===== Textauszug =====

Ich erfreue mich also am Windschatten der merkwürdigen Vögel vor mir und hoffe, dass hier keiner an der Strecke steht, der mich kennt. An der ersten wirklich steileren Steigung in Bergisch Gladbach kann ich dann meinen Materialvorteil ausnutzen und die beiden überholen, bergab holt mich zumindest der Kollege auf dem Rennrad wieder ein.



Der Bensberg...

Die nächste Steigung ist der gefürchtete Bensberg. Ein Höhenunterschied von nur 70 Metern, aber recht steil und auf Kopfsteinpflaster. Man hat uns hier Tour-Atmosphäre versprochen und die Zuschauer halten das Versprechen. Ich versuche mit möglichst viel Schwung auf das Pflasterstück zu kommen und gebe noch mal ein wenig Gas. Es klappt perfekt. Vor mir ist die Strasse fast frei, nur ein einzelner Radler quält sich in der Mitte der Strasse. Links neben mir findet sich ein Fahrer, der genau mein Tempo hält und wir überholen den Dritten rechts und links gleichzeitig. Dass der gute Mann beschliesst jetzt nach rechts zu fahren, kommt mir nicht wirklich entgegen. Er allerdings kommt mir entgegen. Die Lücke wird kleiner, wir bekommen Körperkontakt, ich lehne mich gegen ihn, trotzdem kommen mir jetzt die Metallgitter rechts entgegen. Wirklich entgegenkommend sind die Zuschauer, die mein Problem erkennen und mich mit Stössen an die Schulter immer wieder vom Gitter wegdrücken. Irgendwann habe ich soviel Luft, dass ich mit einem kurzen Antritt an meinem Freund vorbeikomme. Das war mal eine andere Erfahrung!

 

Der Rest der Tour geht mehr oder weniger bergab oder flach weiter und ich mache mir eigentlich nur Gedanken darüber, dass es bei dem hohen Tempo zu Stürzen kommen könnte. Ich versuche mich nicht einklemmen zu lassen und möglichst weit links zu bleiben. Bald kommen wir in voller Fahrt nach Köln hinein, überqueren den Rhein, donnern durch den Rheinufertunnel und dann ist da auch schon das Ziel. Moritz und ich überqueren die Linie fast gleichzeitig (gut, er hat 19/100 sec. Vorsprung) und sind froh, dass alles so gut geklappt hat. Es steht ein Schnitt von 32,5 km/h zu Buche, den ich sonst vor Juli nie zusammenbekommen habe. Im Ziel wartet meine Frau, die sich wieder zu Fuss bis hierhin quälen musste und die sich noch einige Zeit an Blasen an denselben erfreuen wird.

===== Datensatzauszüge =====

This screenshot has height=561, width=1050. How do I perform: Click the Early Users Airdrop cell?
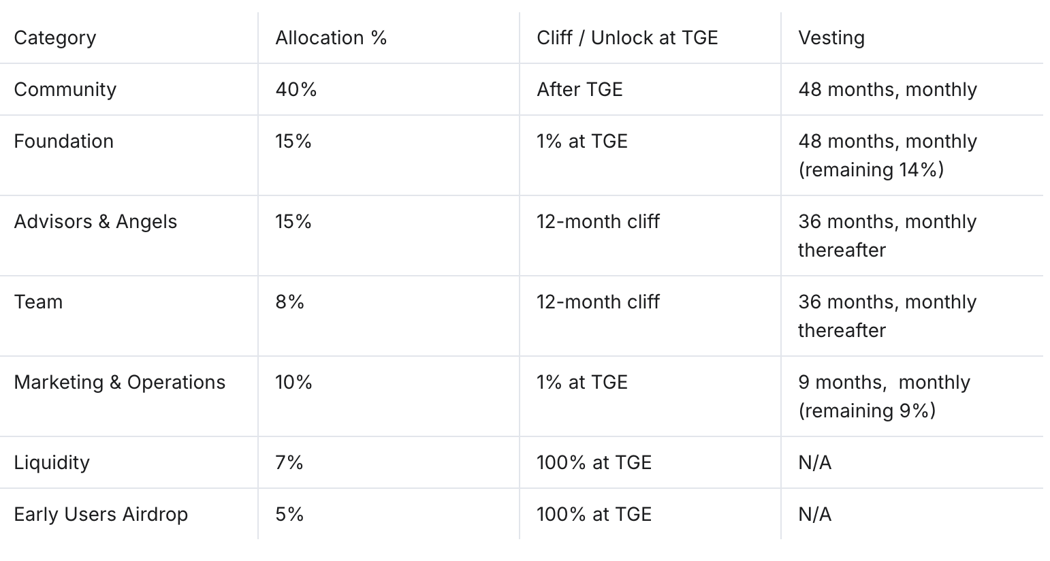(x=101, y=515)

=====
===== Datensatzauszüge =====

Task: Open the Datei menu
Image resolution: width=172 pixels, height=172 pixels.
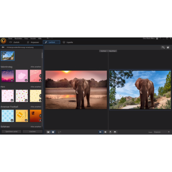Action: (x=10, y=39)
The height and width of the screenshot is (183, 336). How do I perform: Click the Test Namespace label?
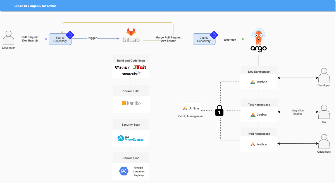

=====
===== Datensatzauszüge =====

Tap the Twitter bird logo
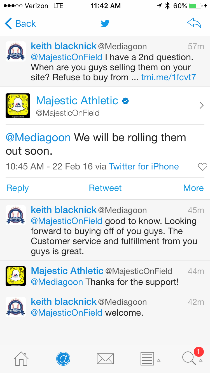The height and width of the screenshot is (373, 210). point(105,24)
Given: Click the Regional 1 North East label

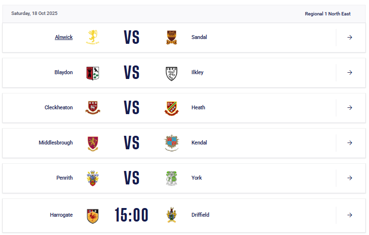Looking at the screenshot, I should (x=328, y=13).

=====

* [Ziel A]: Nennen Sie alle Orte, Gewässer und Bauwerke, die im Bericht über das Radrennen mit ihrem Namen genannt werden.
* [Ziel B]: Knüpfen Sie an den Bericht über das Radrennen an und führen Sie ihn nach dem letzten Satz weiter.

* [Antwort A]:
- Bergisch Gladbach
- Bensberg
- Köln
- Rhein
- Rheinufertunnel

* [Antwort B]:
Nach dem Rennen...

Auch auf Tourmalet treffen wir hier, der uns noch begleitet, bis zur Transponderabgabe. Das heißt, nach einigem Fußmarsch beschließen wir, die Fußgänger zurück zulassen und mit dem Rad weiterzufahren, was eine gute Wahl war, angesichts der gut vier km bis zur Abgabestelle.

 

Moritz fährt von hier direkt zum Bahnhof, ich radele zurück und Tourmi zeigt uns noch eine U-Bahnstation, von wo aus wir zum Hauptbahnhof (schwarz)fahren. Dann geht’s ins Hotel unter die Dusche und ab ins Auto. Meine Frau überreicht mir noch eine Rund-um-Köln Trophäe, die einen Ehrenplatz erhalten wird.

 

Insgesamt ein wunderschönes Wochenende, mit großartiger familiärer Unterstützung.

 



Ein Dankeschön...

Besten Dank an alle Anfeuerer, ins-Rennen-zurück-Schubser, Tourmi, Moritz, die Dame in der Raststätte, die nicht gemeckert, sondern nur komisch geguckt hat als ich versuchte 2 kg Bratkartoffeln auf einen Teller zu packen, das alles mit einem Schnitzel zu krönen und das als völlig normale Portion deklarierte.

 

Und Riesendank an Irina, für die nächtliche Behandlung, 24h-Betreuung und Durchhaltens trotz schmerzender Füsse.